Repeat every record below exactly, leaving out the pictures.
*** Opening of INFORMATION PROVIDED ***
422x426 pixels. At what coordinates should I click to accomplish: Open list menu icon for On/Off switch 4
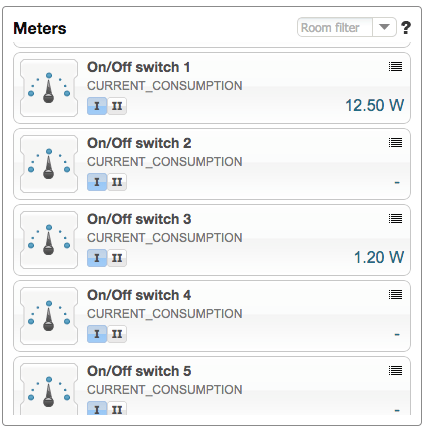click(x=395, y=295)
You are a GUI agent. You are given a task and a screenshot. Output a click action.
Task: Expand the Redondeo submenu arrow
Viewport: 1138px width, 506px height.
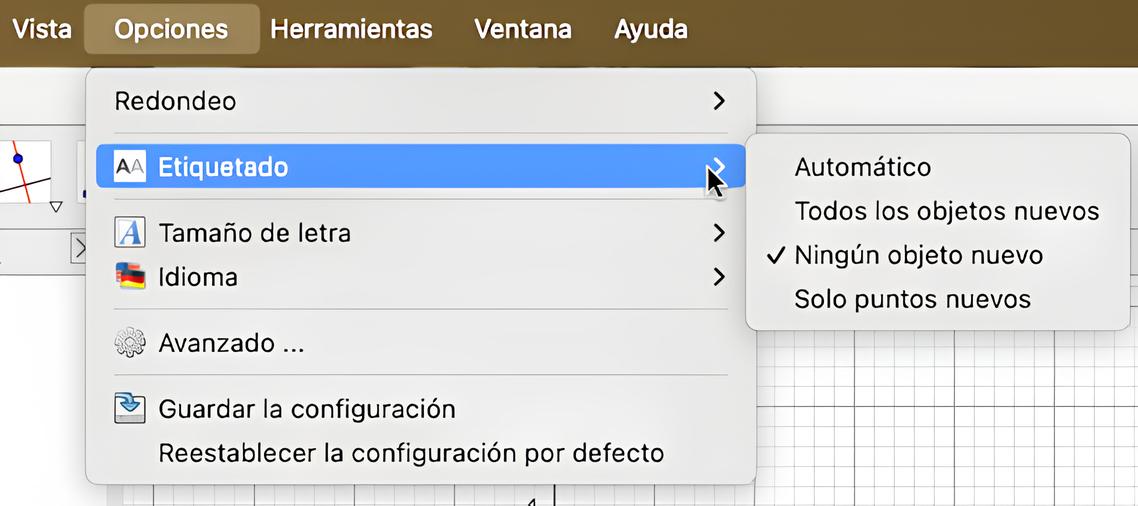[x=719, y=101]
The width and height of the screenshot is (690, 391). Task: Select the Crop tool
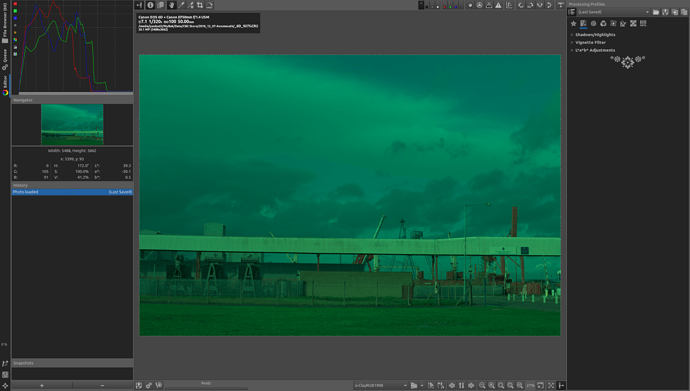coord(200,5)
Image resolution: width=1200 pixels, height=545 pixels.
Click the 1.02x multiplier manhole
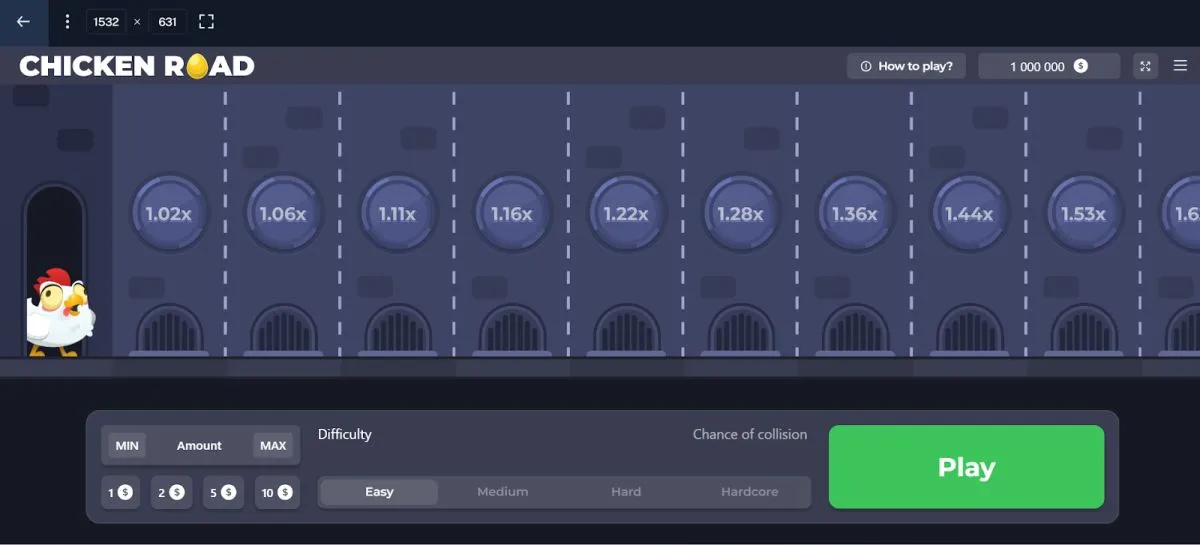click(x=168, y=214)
*** Close of INFORMATION PROVIDED ***
▶ _OUTPUT BELOW_:
422x426 pixels. At what coordinates should I click to accomplish: Open list menu icon for On/Off switch 4
click(x=395, y=295)
You are a GUI agent. You are given a task and a screenshot. Output a click action.
Task: Expand the Redondeo submenu arrow
Viewport: 1138px width, 506px height.
[x=719, y=101]
The width and height of the screenshot is (690, 391). Task: Select the Crop tool
coord(200,5)
Image resolution: width=1200 pixels, height=545 pixels.
Click the 1.02x multiplier manhole
click(x=168, y=214)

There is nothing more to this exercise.